The image, which had become quite independent of late, was writing indecipherable equations upon the palm of its hand. Its demeanor was intense. Focused; concentrated in a manner that made its efforts seem of great import. In the reflection of the room behind it was a nest of wires, cables, modems, and other implements of te
chnological interconnectivity.
Next thing of which he was aware, Rat was on his back in bed, staring up at the ceiling. Cummings’ head hovered feudally at the edge of the frame. “Comfortable, sir?”
Rat was getting drowsy. “Been a long day, has it?”
“The observation, though not original, sir, is appropriate. It has been a long day.”
“Made a fool of myself, I suppose.”
“As to that sir, you may take comfort in the fact that there was no witness but me.”
Rat nodded. “What kind of person do you think I’ll be when this is all over . . . assuming I survive.”
“A changed one, sir,” said Cummings, fluffing the duvet.
The answer sufficed for the moment. “What do you suppose happened to all those people on my plane?”
Cummings knew he wasn’t referring to the obvious, which was that they had drowned. “Do you mean their spirits, sir?”
“Yes, Cummings. Their numen. Their souls. Their incorporeal essences, as you so astutely remarked early in our relationship. What became of ’em?”
“I am not in possession of that information, sir. Theologians and philosophers . . .”
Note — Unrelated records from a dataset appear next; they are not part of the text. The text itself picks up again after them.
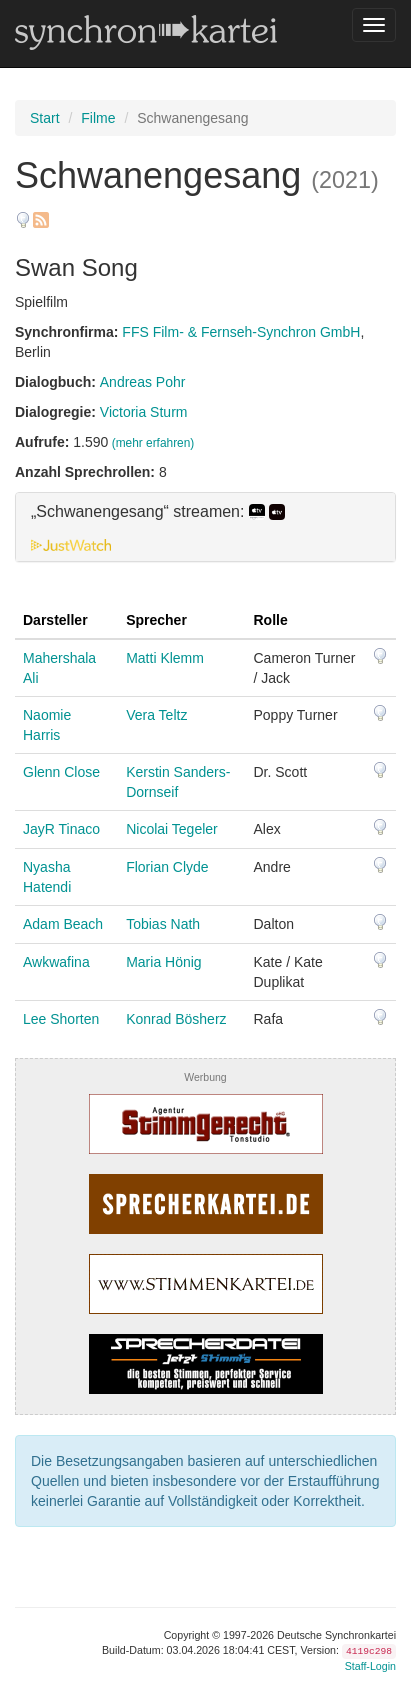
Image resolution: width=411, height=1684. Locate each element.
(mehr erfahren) (153, 443)
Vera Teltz (156, 715)
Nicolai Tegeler (172, 829)
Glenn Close (61, 772)
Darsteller (55, 620)
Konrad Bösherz (176, 1019)
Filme (98, 118)
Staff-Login (370, 1666)
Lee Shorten (61, 1019)
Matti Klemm (165, 658)
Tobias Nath (163, 924)
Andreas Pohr (143, 382)
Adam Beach (63, 924)
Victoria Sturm (144, 412)
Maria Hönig (163, 962)
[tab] (205, 527)
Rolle (271, 620)
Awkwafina (56, 962)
“Differ in their opinions. I know. I know,” said Rat. There followed a contemplative intermission, during which Cummings tidied the room.
It was at this juncture that Rat became aware of the wallpaper with its little pink flowers, intersprinkled with cavorting mice of unnatural hues. Of the brightly colored paper dragon suspended from strings in the corner. Of the rice paper walls. Of the rails on his crib. Of the round mirror, bordered with Disney creatures, on the white bamboo dresser immediately across from him in which, in place of his reflection, was that of a female infant of Asian persuasion.
“I wish I could change what happened,” said Rat at last, his voice high, childish, and Asiatic. “All those people.”